Private equity firm Bain Capital plans to fully acquire Brentwood, Tenn.-based Surgery Partners, one of the five largest operators of ambulatory surgery centers in the country.
Seven things to know:
1. On Jan. 27, Surgery Partners received a nonbinding acquisition proposal from Bain Capital, offering to buy all outstanding shares for $25.75 per share in cash. The offer values Surgery Partners at $3.2 billion, according to gurufocus.com.
2. Bain Capital already has a 39% stake in Surgery Partners and is not interested in selling the shares it owns, according to Reuters.

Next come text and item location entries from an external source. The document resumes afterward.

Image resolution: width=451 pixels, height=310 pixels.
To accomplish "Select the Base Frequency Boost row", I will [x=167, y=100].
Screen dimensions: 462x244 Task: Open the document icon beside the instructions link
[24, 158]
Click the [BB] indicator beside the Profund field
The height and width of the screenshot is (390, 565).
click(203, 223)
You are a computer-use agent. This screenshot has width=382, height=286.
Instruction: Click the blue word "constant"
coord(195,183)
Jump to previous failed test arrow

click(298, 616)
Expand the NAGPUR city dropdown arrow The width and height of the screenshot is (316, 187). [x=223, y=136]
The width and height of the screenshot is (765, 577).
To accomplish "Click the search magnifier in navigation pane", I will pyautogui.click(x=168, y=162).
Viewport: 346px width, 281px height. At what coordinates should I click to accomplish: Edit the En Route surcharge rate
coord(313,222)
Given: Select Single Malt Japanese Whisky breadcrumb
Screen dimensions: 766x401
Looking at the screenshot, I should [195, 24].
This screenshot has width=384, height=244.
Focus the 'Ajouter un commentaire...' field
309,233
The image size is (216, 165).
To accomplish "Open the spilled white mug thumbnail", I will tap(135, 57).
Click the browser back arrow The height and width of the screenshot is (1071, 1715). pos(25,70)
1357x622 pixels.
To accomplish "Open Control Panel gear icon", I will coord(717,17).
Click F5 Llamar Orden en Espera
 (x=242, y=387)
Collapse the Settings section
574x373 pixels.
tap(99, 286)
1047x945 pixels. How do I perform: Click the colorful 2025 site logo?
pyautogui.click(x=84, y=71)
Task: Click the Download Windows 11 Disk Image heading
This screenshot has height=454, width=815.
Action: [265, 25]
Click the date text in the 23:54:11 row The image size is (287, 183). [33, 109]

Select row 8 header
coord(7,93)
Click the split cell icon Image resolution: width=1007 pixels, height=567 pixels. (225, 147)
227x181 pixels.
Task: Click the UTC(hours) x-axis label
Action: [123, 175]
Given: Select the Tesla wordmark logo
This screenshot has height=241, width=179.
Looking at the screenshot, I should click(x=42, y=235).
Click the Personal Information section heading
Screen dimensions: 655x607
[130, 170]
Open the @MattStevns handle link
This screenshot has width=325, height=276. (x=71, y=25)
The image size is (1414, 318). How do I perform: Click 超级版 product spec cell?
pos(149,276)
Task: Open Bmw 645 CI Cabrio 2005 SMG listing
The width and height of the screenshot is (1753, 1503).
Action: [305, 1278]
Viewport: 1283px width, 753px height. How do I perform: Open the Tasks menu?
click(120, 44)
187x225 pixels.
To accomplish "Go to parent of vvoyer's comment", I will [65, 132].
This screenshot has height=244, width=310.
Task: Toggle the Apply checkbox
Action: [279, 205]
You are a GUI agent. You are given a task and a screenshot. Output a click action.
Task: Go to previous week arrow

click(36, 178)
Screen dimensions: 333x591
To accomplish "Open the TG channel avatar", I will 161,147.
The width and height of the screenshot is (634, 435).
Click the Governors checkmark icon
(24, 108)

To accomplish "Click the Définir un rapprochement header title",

3. Surgery Partners has explored strategic options independent of an acquisition. Amid the increasing importance of ASCs in cost-effective care, the company's shares surged 20% following the news on Jan. 28. However, the deal is not yet final.
4. Private equity firm TPG and UnitedHealth Group, parent company of Optum, were among those interested in acquiring Surgery Partners last year, but no deal materialized, according to Bloomberg.
5. A committee of independent board directors will review the Bain Capital offer with support from independent financial and legal advisors, according to Surgery Partners.
6. Surgery Partners went public in 2015 and comprises more than 200 ASCs, surgical hospitals, multispecialty practices and urgent care facilities across 33 states, according to its website. It also employs more than 4,000 physicians.
7. The company recently partnered with several health systems — including and
to build and acquire ASCs as healthcare continues to migrate from hospitals to outpatient settings. It has formed ASC joint ventures with:
- Intermountain Health (Salt Lake City)
- Methodist Health (Dallas)
- OhioHealth (Columbus)
- MultiCare Health (Tacoma, Wash.)
- Parkview Health (Fort Wayne, Ind.)
Representatives from both Surgery Partners and Bain Capital declined to comment to Becker’s.